À 6 heures du matin, une nouvelle équipe prend le relais au sein de la tour de contrôle de l’Aéroport Moroni Prince Said Ibrahim(Aimpsi). Ibrahim Mohamed, le président de l’Association professionnelle des contrôleurs de la navigation aérienne des Comores (Apcna), explique le fonctionnement. «Le travail est organisé en trois rotations : de 6h à 13h, de 13h à 21h, et de 21h à 6h. Il arrive que nous restions toute une nuit sans trafic, mais la permanence est obligatoire pour surveiller et gérer les imprévus », explique-t-il.
La création d’une académie nationale de l’aviation
Depuis la tour, les contrôleurs gèrent les opérations de décollages, d’atterrissages et de manœuvres des avions au sol. Un rôle indispensable qui repose sur des compétences solides. «Pour devenir contrôleur aérien, il faut exceller en maths, en physique et en anglais. Une bonne condition physique est également essentielle.
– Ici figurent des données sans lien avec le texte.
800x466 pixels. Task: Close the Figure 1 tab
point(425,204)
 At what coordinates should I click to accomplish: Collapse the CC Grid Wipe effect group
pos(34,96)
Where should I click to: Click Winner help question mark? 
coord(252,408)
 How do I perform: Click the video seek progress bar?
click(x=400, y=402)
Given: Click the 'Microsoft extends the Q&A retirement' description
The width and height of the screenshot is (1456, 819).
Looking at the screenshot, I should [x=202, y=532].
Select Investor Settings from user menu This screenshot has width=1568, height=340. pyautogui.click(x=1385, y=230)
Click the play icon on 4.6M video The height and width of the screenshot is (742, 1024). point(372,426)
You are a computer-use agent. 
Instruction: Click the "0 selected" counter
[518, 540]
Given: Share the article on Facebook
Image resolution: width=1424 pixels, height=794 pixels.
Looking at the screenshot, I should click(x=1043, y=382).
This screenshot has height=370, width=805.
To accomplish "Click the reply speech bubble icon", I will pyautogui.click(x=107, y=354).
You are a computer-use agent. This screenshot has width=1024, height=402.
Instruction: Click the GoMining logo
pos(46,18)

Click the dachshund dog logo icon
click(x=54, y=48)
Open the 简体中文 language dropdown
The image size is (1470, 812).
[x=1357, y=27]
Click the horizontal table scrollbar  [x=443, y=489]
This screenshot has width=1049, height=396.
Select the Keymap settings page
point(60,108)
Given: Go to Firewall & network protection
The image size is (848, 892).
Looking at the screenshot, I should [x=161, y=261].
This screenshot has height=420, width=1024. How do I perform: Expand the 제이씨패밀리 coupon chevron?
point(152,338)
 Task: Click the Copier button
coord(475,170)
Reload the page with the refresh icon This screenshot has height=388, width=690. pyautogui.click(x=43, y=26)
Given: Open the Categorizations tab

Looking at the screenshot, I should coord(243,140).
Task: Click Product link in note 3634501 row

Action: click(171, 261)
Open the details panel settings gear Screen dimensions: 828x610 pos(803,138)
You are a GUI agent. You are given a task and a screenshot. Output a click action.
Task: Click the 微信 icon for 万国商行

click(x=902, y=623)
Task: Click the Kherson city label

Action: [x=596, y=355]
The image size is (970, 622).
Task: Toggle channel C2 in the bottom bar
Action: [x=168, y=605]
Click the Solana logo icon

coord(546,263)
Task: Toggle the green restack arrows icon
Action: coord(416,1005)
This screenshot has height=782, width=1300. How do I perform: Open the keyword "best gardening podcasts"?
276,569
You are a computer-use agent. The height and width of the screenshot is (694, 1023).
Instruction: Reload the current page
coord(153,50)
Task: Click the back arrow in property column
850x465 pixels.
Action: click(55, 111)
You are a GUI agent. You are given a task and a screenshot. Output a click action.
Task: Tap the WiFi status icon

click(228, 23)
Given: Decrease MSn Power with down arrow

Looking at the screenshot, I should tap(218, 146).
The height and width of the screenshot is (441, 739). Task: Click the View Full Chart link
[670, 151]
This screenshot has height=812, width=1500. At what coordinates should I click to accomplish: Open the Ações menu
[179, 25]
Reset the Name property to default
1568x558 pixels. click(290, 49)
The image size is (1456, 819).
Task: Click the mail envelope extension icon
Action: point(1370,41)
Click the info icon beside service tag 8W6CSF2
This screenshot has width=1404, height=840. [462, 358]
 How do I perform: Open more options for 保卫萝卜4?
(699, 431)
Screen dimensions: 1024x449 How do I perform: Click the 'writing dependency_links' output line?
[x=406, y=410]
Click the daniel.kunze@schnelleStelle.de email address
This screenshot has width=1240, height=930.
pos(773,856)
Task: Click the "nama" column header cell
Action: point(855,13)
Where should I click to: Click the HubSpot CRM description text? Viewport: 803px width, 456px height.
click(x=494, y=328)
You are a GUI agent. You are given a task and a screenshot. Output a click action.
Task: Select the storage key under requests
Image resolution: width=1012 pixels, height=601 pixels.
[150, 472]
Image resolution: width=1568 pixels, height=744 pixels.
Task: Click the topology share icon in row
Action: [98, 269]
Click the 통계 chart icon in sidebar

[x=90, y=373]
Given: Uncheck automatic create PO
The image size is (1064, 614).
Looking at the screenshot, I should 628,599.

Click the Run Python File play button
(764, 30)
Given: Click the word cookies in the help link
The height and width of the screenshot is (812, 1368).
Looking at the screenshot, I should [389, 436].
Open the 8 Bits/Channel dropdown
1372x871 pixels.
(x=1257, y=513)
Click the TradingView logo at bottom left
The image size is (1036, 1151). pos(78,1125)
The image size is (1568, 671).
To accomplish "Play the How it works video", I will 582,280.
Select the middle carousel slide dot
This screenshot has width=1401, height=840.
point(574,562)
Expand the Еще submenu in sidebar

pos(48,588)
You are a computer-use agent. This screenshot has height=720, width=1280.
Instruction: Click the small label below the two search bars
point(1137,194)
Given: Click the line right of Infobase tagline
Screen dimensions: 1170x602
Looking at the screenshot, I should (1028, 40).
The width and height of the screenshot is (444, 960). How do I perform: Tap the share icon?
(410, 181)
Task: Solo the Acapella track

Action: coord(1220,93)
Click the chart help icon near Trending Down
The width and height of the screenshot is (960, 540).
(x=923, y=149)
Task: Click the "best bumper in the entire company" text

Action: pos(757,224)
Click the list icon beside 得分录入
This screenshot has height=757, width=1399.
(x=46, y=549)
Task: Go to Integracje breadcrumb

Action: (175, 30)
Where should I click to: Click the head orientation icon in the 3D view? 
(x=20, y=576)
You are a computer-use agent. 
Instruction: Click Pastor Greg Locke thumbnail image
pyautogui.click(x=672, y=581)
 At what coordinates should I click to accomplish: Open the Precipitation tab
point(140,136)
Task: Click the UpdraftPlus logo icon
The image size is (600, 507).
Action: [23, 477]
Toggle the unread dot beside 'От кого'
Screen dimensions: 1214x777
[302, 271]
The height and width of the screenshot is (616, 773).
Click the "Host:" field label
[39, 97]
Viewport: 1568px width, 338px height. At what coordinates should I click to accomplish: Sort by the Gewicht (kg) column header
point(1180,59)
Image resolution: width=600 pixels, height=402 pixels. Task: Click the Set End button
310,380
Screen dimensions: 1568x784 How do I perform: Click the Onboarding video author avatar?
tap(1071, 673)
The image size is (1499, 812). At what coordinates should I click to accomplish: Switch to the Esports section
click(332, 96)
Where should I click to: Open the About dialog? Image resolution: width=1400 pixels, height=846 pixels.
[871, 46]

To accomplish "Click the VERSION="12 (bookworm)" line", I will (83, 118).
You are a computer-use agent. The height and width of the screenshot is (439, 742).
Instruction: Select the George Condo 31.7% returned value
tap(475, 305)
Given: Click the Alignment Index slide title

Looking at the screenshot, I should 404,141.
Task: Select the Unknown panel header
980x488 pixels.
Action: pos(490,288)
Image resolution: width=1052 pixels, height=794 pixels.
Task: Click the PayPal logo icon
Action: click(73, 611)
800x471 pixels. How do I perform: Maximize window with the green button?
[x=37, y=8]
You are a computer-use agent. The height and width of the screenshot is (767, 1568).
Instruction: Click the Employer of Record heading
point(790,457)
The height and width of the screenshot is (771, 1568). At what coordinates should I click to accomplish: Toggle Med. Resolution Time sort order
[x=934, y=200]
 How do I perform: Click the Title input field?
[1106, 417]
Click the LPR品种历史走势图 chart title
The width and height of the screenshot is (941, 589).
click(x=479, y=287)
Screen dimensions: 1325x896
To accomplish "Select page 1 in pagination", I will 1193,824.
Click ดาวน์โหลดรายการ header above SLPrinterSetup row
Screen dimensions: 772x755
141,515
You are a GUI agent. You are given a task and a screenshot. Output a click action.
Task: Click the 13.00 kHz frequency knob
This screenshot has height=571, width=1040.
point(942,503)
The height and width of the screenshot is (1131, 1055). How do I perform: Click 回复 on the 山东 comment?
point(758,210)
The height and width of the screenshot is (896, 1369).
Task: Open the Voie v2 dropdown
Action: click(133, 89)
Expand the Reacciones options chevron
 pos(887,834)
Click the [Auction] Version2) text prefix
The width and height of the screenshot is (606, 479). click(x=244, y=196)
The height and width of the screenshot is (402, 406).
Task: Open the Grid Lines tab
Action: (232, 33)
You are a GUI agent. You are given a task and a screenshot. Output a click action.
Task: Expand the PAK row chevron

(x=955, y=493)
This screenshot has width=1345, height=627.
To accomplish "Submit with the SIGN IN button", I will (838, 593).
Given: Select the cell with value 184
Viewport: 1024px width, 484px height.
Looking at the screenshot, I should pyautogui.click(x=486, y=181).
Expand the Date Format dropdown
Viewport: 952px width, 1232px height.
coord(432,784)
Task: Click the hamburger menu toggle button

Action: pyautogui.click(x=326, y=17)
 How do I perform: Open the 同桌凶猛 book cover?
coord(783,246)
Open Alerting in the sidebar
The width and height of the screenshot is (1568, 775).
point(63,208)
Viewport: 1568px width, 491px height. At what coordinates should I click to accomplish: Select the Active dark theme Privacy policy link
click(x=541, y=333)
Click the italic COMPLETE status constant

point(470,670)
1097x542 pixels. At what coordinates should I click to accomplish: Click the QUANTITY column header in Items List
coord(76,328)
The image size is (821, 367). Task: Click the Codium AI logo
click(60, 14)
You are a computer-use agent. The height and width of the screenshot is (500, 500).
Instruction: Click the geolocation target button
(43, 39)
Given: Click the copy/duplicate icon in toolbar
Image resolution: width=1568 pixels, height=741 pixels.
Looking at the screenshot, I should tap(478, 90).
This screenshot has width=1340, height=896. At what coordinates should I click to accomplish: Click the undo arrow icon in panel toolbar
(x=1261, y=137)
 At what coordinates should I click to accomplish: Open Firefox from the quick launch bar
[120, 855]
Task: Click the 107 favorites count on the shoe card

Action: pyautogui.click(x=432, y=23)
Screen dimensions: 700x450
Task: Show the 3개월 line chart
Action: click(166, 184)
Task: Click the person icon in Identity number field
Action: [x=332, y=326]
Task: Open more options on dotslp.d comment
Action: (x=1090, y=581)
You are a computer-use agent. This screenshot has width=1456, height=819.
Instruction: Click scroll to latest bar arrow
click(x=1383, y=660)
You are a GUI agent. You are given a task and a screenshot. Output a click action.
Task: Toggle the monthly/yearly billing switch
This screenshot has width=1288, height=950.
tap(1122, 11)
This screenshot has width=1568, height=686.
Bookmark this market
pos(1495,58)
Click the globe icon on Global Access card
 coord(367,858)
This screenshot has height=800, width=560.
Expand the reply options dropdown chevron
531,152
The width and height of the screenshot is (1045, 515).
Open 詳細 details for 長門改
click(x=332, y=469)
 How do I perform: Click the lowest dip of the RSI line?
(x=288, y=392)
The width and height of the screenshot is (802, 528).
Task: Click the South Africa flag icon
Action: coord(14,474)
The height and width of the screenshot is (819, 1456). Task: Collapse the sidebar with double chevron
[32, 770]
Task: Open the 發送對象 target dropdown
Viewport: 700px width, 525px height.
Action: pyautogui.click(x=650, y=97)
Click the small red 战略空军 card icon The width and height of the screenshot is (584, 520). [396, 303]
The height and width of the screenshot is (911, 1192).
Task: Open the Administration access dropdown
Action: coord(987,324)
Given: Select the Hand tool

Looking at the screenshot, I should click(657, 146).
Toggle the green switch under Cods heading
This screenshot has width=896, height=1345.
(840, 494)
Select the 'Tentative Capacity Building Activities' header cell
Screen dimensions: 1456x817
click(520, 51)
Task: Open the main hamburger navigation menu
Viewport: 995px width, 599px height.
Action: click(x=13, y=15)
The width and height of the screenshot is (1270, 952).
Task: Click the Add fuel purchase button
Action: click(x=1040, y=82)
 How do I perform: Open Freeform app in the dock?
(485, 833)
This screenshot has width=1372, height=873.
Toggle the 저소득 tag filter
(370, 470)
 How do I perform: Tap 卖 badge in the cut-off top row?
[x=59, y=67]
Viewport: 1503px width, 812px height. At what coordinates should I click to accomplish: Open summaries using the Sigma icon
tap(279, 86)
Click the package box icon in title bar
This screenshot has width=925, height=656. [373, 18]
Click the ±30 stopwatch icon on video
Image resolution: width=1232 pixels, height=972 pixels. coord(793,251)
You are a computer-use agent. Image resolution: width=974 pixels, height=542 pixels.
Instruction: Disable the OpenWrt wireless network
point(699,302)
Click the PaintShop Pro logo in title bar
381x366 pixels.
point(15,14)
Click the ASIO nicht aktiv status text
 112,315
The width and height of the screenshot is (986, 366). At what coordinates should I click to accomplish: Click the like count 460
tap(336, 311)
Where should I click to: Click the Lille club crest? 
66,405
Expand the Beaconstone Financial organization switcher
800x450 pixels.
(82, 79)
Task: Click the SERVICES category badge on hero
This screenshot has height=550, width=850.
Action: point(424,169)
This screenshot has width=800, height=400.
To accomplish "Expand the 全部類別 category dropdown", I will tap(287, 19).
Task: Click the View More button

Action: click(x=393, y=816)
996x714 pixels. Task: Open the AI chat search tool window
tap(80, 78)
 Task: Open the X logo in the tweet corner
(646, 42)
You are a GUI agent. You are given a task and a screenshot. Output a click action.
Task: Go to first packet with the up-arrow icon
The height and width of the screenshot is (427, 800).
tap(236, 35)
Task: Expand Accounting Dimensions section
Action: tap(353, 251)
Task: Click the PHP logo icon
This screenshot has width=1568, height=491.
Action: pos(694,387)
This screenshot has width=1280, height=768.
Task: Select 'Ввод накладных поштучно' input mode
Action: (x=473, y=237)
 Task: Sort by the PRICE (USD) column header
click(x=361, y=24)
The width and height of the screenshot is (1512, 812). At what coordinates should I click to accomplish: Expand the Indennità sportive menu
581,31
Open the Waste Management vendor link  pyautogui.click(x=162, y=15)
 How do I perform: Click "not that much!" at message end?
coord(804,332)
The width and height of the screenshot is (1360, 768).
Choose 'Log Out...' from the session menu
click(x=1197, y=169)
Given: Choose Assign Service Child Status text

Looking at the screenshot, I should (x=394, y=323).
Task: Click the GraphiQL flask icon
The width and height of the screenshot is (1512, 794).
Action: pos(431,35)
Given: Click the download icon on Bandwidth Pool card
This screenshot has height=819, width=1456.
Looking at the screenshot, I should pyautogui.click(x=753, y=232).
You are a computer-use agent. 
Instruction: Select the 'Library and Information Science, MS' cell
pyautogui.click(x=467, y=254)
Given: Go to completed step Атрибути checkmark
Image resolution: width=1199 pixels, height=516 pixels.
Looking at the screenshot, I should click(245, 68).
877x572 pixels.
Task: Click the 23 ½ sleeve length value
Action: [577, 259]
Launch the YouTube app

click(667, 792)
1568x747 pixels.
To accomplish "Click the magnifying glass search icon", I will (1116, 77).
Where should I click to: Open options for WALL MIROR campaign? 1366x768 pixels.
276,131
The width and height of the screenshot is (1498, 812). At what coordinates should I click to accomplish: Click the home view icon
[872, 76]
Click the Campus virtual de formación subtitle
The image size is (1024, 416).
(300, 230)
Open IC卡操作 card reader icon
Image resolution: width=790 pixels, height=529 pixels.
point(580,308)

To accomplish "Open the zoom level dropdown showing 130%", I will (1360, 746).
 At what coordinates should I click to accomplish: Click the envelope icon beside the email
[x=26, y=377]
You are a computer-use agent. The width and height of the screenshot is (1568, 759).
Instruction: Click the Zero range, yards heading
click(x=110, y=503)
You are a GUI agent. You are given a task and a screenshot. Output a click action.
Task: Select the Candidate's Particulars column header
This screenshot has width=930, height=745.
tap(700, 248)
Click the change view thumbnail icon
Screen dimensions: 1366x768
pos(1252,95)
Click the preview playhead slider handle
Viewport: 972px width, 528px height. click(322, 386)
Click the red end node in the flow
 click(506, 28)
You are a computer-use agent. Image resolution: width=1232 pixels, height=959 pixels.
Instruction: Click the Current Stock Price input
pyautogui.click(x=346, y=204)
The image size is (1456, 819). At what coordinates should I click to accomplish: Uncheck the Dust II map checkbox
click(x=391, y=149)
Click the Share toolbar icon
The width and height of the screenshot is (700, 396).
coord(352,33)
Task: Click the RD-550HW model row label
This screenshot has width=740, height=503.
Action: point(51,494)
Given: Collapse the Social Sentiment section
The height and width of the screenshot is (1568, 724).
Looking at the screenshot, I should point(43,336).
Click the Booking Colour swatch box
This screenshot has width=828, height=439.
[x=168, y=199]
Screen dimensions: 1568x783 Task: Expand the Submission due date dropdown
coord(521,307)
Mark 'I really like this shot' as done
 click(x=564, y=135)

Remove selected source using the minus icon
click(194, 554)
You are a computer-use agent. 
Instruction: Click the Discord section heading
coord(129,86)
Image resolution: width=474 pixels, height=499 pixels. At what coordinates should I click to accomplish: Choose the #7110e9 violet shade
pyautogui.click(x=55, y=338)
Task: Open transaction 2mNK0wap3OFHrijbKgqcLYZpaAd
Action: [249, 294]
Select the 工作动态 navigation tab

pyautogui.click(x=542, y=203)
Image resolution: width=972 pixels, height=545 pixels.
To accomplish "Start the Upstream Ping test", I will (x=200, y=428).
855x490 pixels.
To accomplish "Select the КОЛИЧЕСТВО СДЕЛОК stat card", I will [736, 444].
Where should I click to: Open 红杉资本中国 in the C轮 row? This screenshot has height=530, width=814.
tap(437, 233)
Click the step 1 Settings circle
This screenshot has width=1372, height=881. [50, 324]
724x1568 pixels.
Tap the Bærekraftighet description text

Il faut en effet être bien portant», ajoute Ibrahim Mohamed. Mais tout ne se limite pas à cela. Selon Fahad Ibrahim, contrôleur aérien également, «la pression est constante». «Nous sommes responsables de la sécurité des avions dans l’espace aérien. Le stress peut être intense, surtout dans les situations d’urgence. Nous devons avoir un anglais impeccable, maîtriser chaque mot et être sûr de ce qu’on dit. L’anglais est la langue officielle de l’aviation », indique-t-il.
Les conditions météorologiques et les pannes techniques sont également des sources de tension. «En cas de problème, nous suivons des fiches réflexes précises et coordonnons avec les pompiers, les médecins et la hiérarchie», précise Fahad Ibrahim. Pour sa part, Ibrahim Mohamed tient à préciser que sensibiliser le public aux métiers de l’aviation est une priorité. «Nous avons créé l’Apcna pour vulgariser le métier de contrôleur aérien et encourager les jeunes à s’y intéresser. Trop peu connaissent cette profession», confesse-t-il.
L’association milite également pour la création d’une académie nationale de l’aviation. «Aujourd’hui, les candidats doivent passer un concours pour intégrer l’École africaine de la météorologie et de l’aviation civile (Eamac) à Niamey, au Niger. Une formation locale, ne serait pas de trop et permettrait de créer des vocations et de garantir un vivier de talents », concède-t-il avant de poursuivre qu’avec seulement vingt contrôleurs pour couvrir les besoins de l’aéroport, les effectifs sont justes, notamment en période de pointe.
40% de femmes
«Nous faisons de notre mieux pour maintenir un service H24, mais l’augmentation du trafic aérien nécessite de renforcer les équipes », reconnaît Ibrahim Mohamed.
Malgré les contraintes, l’aéroport de Hahaya respecte «les standards internationaux» en matière de navigation aérienne. «Nos équipements, comme le radar ou l’ADSB, sont à la pointe. La navigation aérienne est un domaine où la certification est indispensable, et nous sommes conformes », rassure le président de l’Apecna.
Sur la vingtaine d’agents, il y a 40% de femmes dont «la meilleure d’entre nous qui est la cheffe de la circulation aérienne», déclare Ibrahim Mohamed. Lors de notre visite, c’est une autre femme, Nazmat Abdou, contrôleur aérien, qui était en poste avec un autre collègue.
«Un métier exigeant, mais passionnant»
Certains défis dépassent néanmoins le champ d’action des contrôleurs. Interrogé sur l’état de la piste, souvent décrié, Ibrahim Mohamed tempère : «ce n’est pas de notre ressort, ce sont les Adc qui sont compétents pour répondre à cette question, ce que je sais c’est que les avions atterrissent et décollent sans incident », a-t-il fait savoir. Les situations d’urgence «sont rares», mais elles exigent une préparation constante. «Après le passage du cyclone Kenneth, des problèmes de fréquence ont compliqué les communications. Aujourd’hui, tout est résolu, mais cela montre l’importance d’être réactif », se souvient Ibrahim Mohamed.
Pour ces professionnels, les avancées technologiques, comme l’intelligence artificielle, pourraient transformer leur métier. «Ces outils pourraient réduire les tâches répétitives et permettre aux contrôleurs de se concentrer sur des missions stratégiques », estime le président de l’Apcna. Malgré tout, l’humain reste au cœur du métier. «Nous devons rester vigilants et capables de prendre des décisions rapides. C’est un métier exigeant, mais passionnant », souligne Nazmat Abdou.Pour les jeunes intéressés, Ibrahim Mohamed livre son conseil : «il faut aimer les défis, maîtriser l’anglais et avoir une hygiène de vie impeccable. Avec de la rigueur, c’est un métier épanouissant qui offre une belle contribution à la sécurité aérienne».